In Asia Pacific, the Internet of Things is fast becoming a competitive differentiator in almost every industry.
That’s according to a recent study from Forbes and sponsored by Hitachi Vantara. The report finds that in Australia and New Zealand (ANZ) specifically, 87% of respondents operate IoT programs designed to generate incremental value as opposed to cost savings or creating operational efficiencies.
This is significant when compared to the global figure of 60%.
And it’s not the only time in the report that Australasia stands out from other regions around the globe.
53% of ANZ respondents ranked artificial intelligence (AI) and machine learning as an important technology initiative in their company (compared to a 44% global average).
67% of ANZ respondents also placed these among the top priorities for the next five years, compared to 42% globally.
“The results of the survey demonstrate the clear impact that IoT is having on businesses in our part of the world. ANZ enterprises are more likely to design programs that generate incremental revenue and positively affect the bottom line,” explains Hitachi Vantara’s vice president and general manager for Australia and New Zealand, Nathan McGregor.
“The Forbes study also showed that to fully reap the rewards of the technical advances in IoT, enterprises need to address real and perceived challenges around IoT security and skills.”

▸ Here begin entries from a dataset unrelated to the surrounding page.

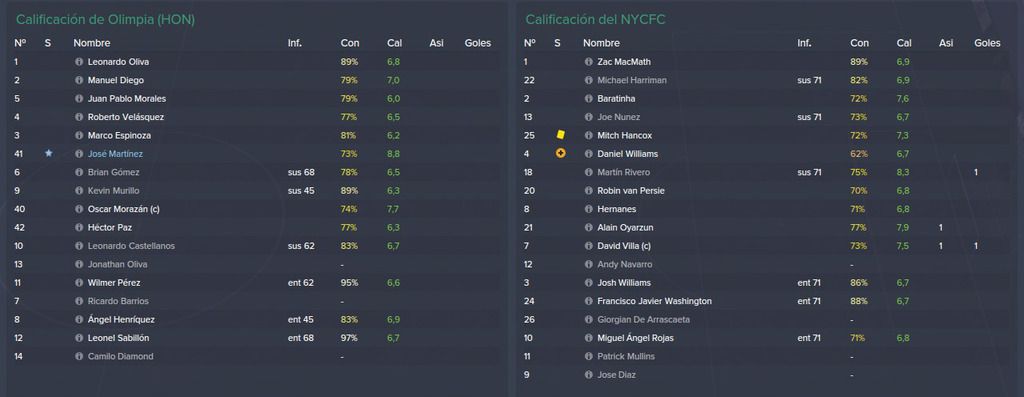Click the info icon beside Leonardo Oliva
The image size is (1024, 397).
tap(79, 62)
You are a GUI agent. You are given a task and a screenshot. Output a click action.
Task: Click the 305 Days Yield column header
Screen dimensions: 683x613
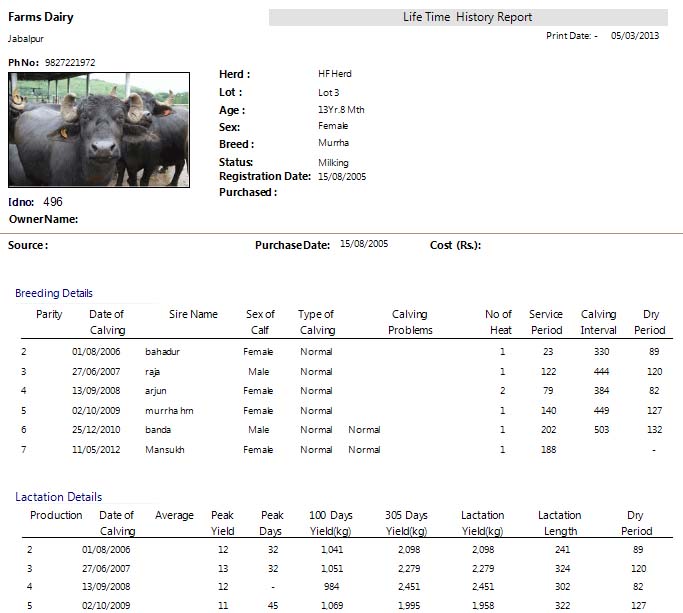406,523
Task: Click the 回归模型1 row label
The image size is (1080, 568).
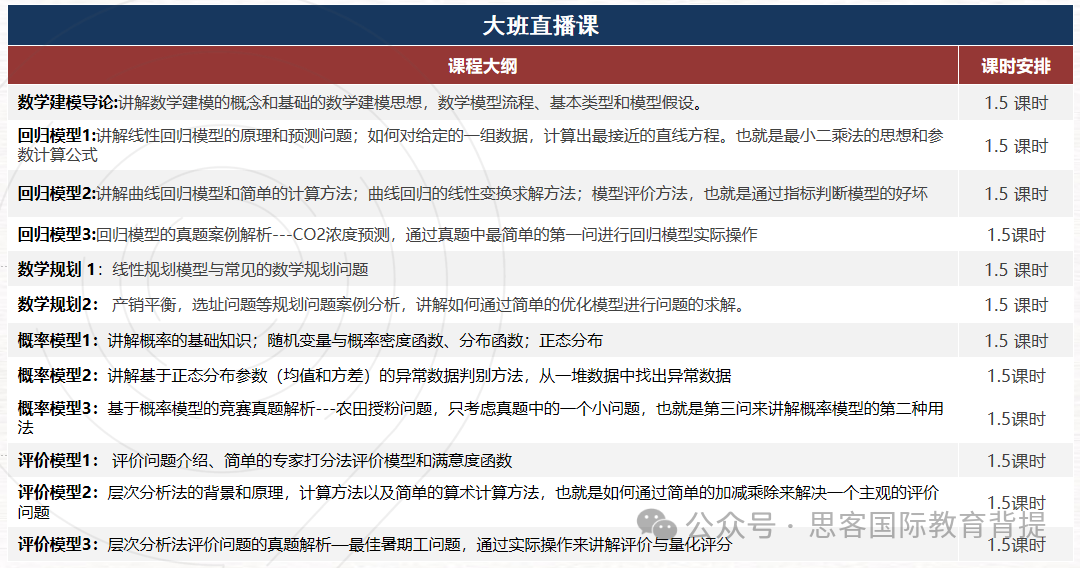Action: tap(56, 135)
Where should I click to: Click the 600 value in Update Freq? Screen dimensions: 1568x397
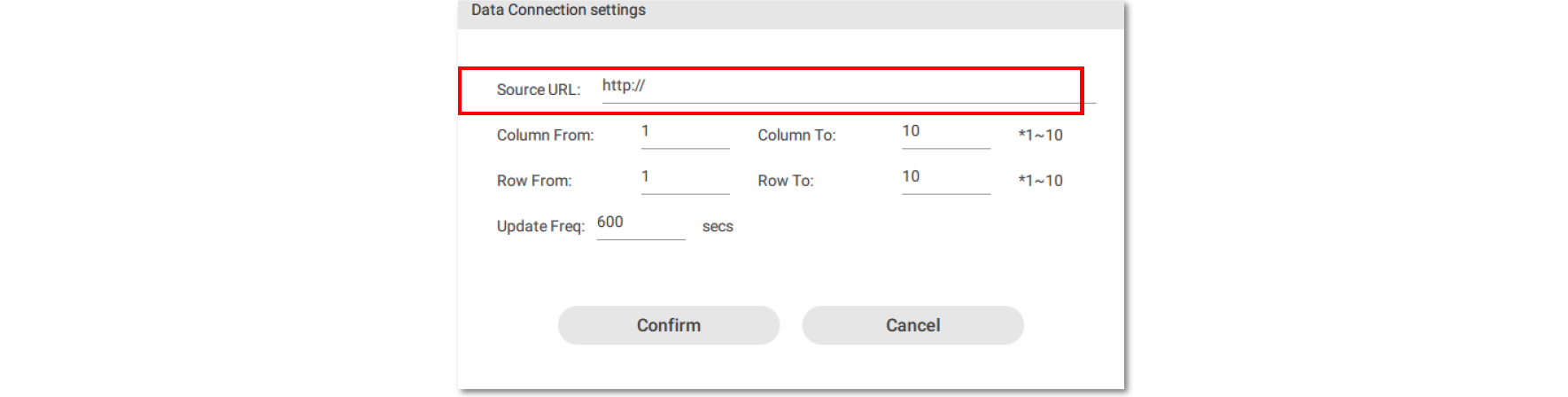click(x=610, y=222)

Moreover, the most important objectives of IoT efforts in Australia and New Zealand to-date include: enhancing the customer experience (17% vs. 13% globally), increasing productivity (17% vs. 15% globally) and cost reduction (13% vs. 6% globally).
Additionally, 70% of ANZ respondents stated that their IoT strategy involved learning from small projects before moving on to larger-scale deployments, which compared to 65% globally.
The report also outlined a number of challenges local enterprises, in Australia and New Zealand, are facing in the IoT space.
Overall, these concerns are around IoT security and skills.
53% of ANZ respondents identified the greatest challenge their company faces when building out its IoT capabilities as keeping their IoT systems secure. This is interesting when compared to the global figure of 32%.
67% of ANZ respondents, and 44% globally, believe the consequences of a data breach in IoT presents greater consequences than other technology initiatives.
On top of this, 43% of ANZ respondents said they do not have the right personnel to manage the data generated by IoT programs, which compares to 29% globally.
“The findings of Forbes’ executive survey aligns with what we at Hitachi are also hearing from our customers: IoT is increasingly becoming a strategic imperative to effectively compete in the digital economy – and IoT is hard,” states Asim Zaheer, chief marketing officer at Hitachi Vantara.
Forbes conducted the study of more than 500 senior executives to better understand the current state of IoT. These executives are considered as leaders of IoT initiatives within their companies.
“It is imperative to ensure you have well-defined goals, outcomes and top-down support for your initiative at the outset, and a strong partner to help you drive your desired outcomes.”